Álvaro Urbano
La vida breve (GRANADA GRANADA)

Installation view: The Ecologies of Peace. Works from the TBA21 Collection, Centro de Creación Contemporánea de Andalucía C3A, Córdoba, Spain, 2024. Photo: Imagen Subliminal (Rocio Romero y Miguel de Guzmán).
Loans
Collection

Metal and painted cement
Overall dimensions variable
TBA21 Thyssen-Bornemisza Art Contemporary Collection
"La vida breve (GRANDA GRANADA) was initially conceived for Àlvaro Urbano's solo show at Travesia Cuatro in Mexico in two chapters. The first at Travesía Cuatro’s space in Guadalajara, and the second in Mexico City. In both, Álvaro Urbano imagined an encounter between the architect Luis Barragán and the poet Federico García Lorca. As a sort of guide, Álvaro dreamed of the mute witnesses of the encounter, the plants, the floors, and the architecture as an empty memory of those who left. The starting point for this story was Casa Franco, designed in 1929 by the tapatío architect. The Moorish influence can be perceived in the patios, doors, and woodwork, as well as in the use of light and the presence of water in the small garden, elements that fascinated Barragán on his trip to Andalusia.

"The discovery gave me a sensation not unlike the one I had when, walking through a narrow, dark tunnel in the Alhambra, I was given serene, quiet and solitary, the beautiful courtyard of the Myrtles of that ancient palace.
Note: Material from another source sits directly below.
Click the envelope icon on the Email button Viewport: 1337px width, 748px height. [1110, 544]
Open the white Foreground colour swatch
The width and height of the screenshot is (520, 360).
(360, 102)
It contained what a successful garden should contain: nothing less than the entire universe. Such a memorable epiphany has never left me and it is not by chance that, since the first garden I created in 1941, all those that have followed have humbly tried to echo the immense lesson of the plastic wisdom of the Moors of Spain."  – Luis Barragán.

Barragán’s infatuation with the city of Granada and his confessed admiration for García Lorca are embodied in a pomegranate blossom that Urbano finds in the Casa Jardín Ortega in Mexico City.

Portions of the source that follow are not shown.